In early 1998, however, Duane’s bill was again by-passed in favor of a bill engineered by Giuliani and the Pride Agenda to codify domestic partner rights. The authors of the Giuliani bill went through the city code and gave domestic partners every right given to spouses, but excluded any requirement for recognizing gay and lesbian couples in collective bargaining agreements and would not articulate the sweeping, though simple statement that any right a spouse receives a domestic partner is also entitled to.

That lapse in making the law truly comprehensive was not corrected until this year with legislation pushed by lesbian Council Speaker Christine Quinn.

Giuliani opposed any requirement that companies with city contracts provide domestic partner benefits on par with the spousal rights they confer, a Quinn bill that the Council passed in 2004 only to be vetoed by Mayor Michael Bloomberg. The Council overrode that veto, but failed at New York’s highest court in its effort to force the mayor to implement the contractor law.

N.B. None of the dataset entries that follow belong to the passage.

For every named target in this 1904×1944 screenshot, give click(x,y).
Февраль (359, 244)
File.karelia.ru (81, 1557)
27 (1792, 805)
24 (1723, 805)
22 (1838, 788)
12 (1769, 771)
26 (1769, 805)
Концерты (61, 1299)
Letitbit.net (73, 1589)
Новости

When Donna Hanover, in a bitter divorce fight with Giuliani, won the right to remain in Gracie Mansion, the mayor famously lived with gay couple Howard Koeppel and Mark Hsiao. In 2001, Koeppel told the Advocate, “If they pass a law that marriage would become legal between same-sex couples, I would be the first in line. And if Rudy were still mayor, I know he’d be performing the civil ceremony for me.”

Giuliani’s campaign Web site is short on issue statements, but one of them condemns same-sex marriage.

Andy Humm is a reporter for Gay City News, a sister publication of Downtown Express.